Your output should reproduce each entry exactly, with none of its pictures.
*** Dataset extract ***
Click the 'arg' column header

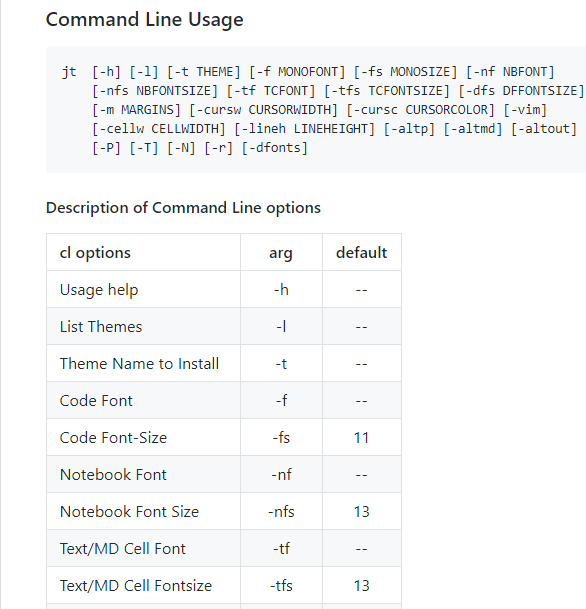(281, 252)
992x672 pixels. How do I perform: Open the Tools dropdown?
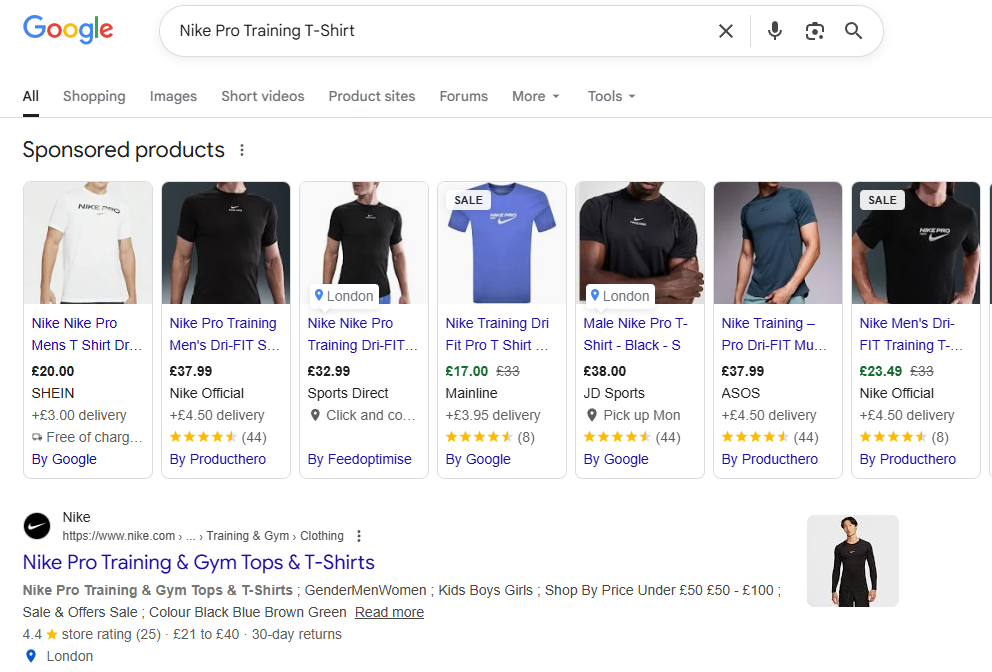(611, 97)
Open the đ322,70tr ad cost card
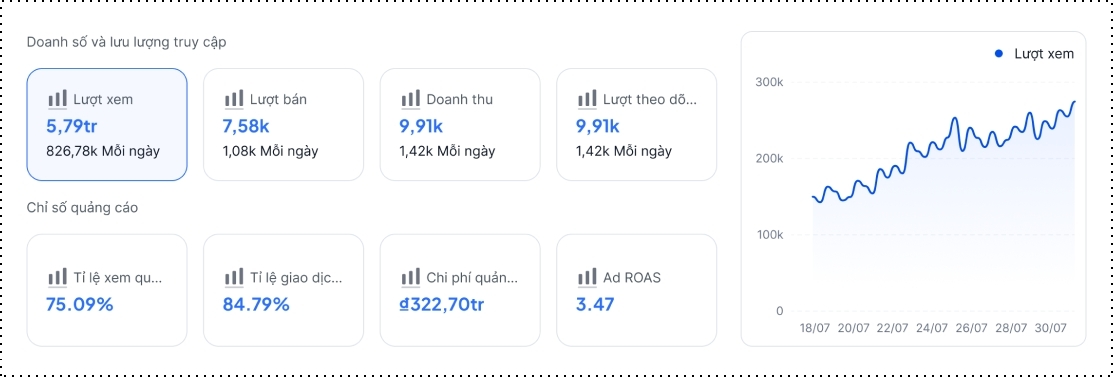Viewport: 1113px width, 377px height. click(x=460, y=290)
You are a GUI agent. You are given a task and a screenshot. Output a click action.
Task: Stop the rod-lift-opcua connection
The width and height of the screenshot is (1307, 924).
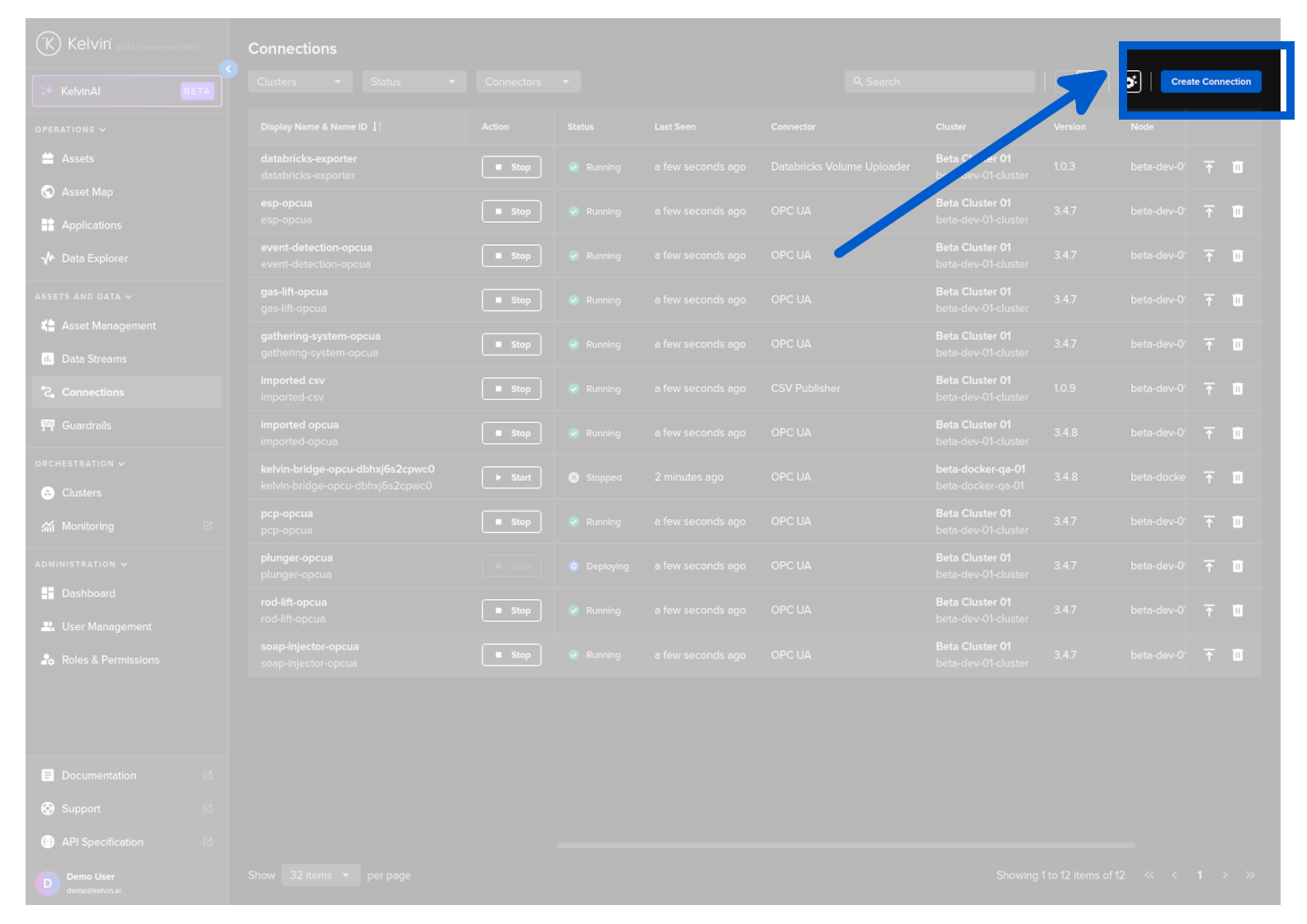(512, 611)
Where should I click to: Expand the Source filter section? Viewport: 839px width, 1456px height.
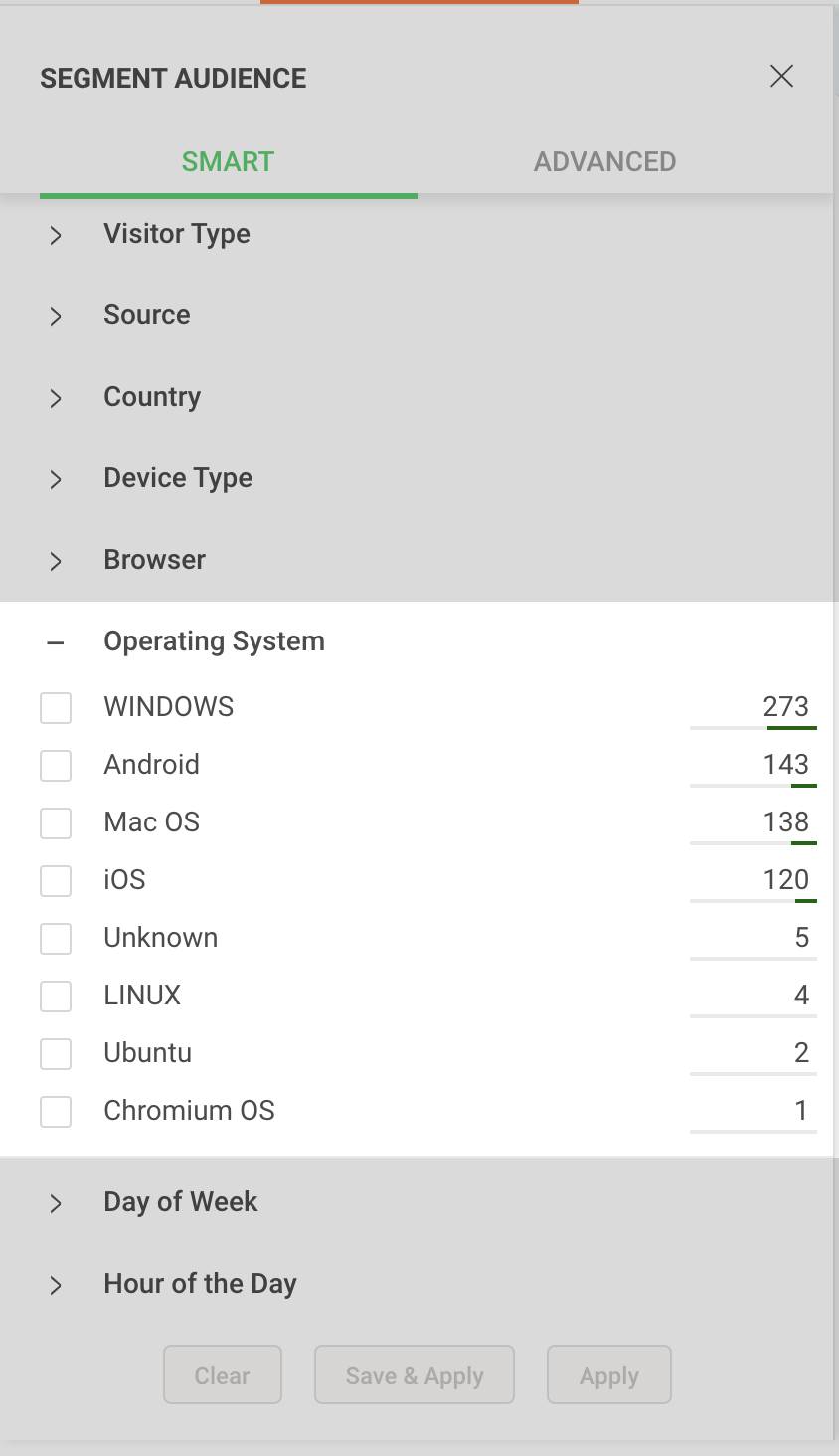[56, 316]
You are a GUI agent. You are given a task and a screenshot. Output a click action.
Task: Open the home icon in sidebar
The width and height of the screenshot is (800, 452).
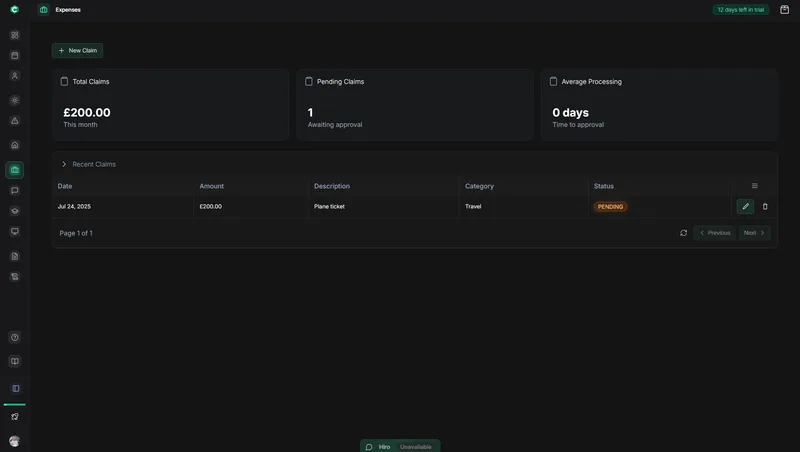[15, 145]
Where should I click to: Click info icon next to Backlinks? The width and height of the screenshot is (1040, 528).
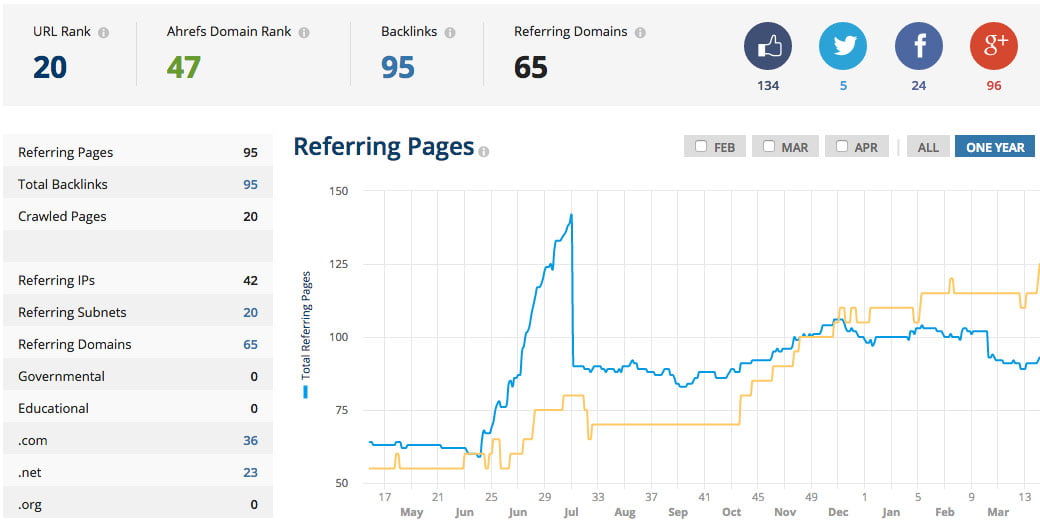pos(450,32)
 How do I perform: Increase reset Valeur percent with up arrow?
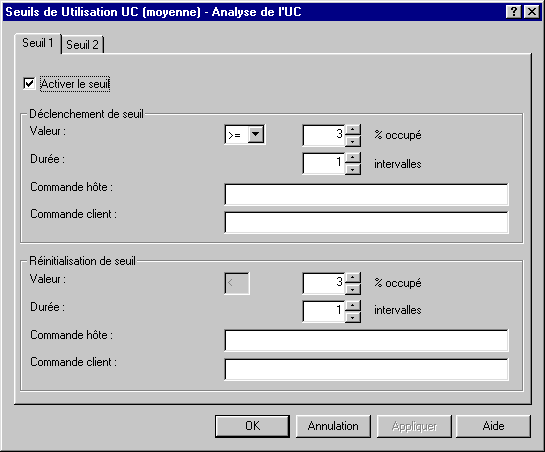tap(353, 278)
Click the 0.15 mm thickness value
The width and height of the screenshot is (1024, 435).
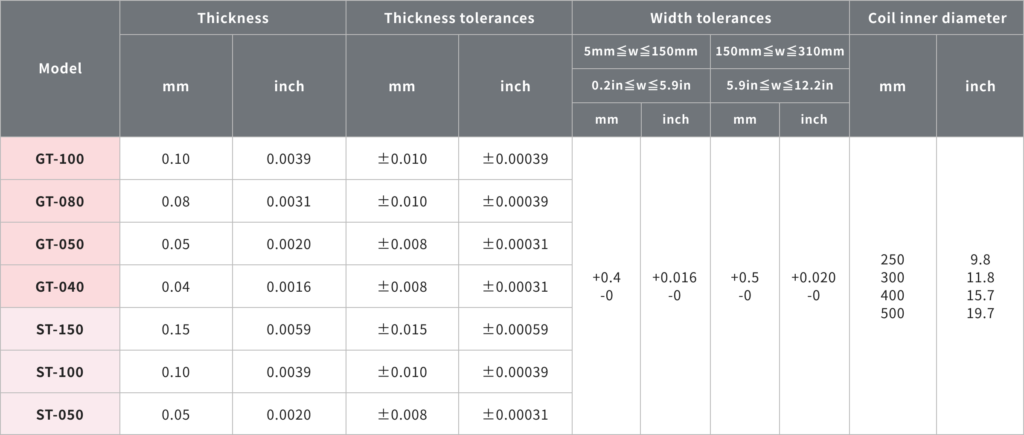[176, 329]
*** End of Dataset extract ***
▶ **Result for this exercise**
Click the 'arg' column header

(281, 252)
992x672 pixels. How do I perform: Open the Tools dropdown?
(611, 97)
Open the đ322,70tr ad cost card
Viewport: 1113px width, 377px height. click(x=460, y=290)
You are a GUI agent. You are given a task and a screenshot. Output a click action.
Task: Stop the rod-lift-opcua connection
The width and height of the screenshot is (1307, 924).
(512, 611)
Where should I click to: Expand the Source filter section? Viewport: 839px width, 1456px height.
[56, 316]
You are a GUI agent. You are given a task and a screenshot. Output a click action.
Task: Open the home icon in sidebar
The width and height of the screenshot is (800, 452).
[15, 145]
Where should I click to: Click info icon next to Backlinks? The width and height of the screenshot is (1040, 528).
pos(450,32)
 How do I perform: Increase reset Valeur percent with up arrow?
tap(353, 278)
Click the 0.15 mm thickness value
The width and height of the screenshot is (1024, 435).
[176, 329]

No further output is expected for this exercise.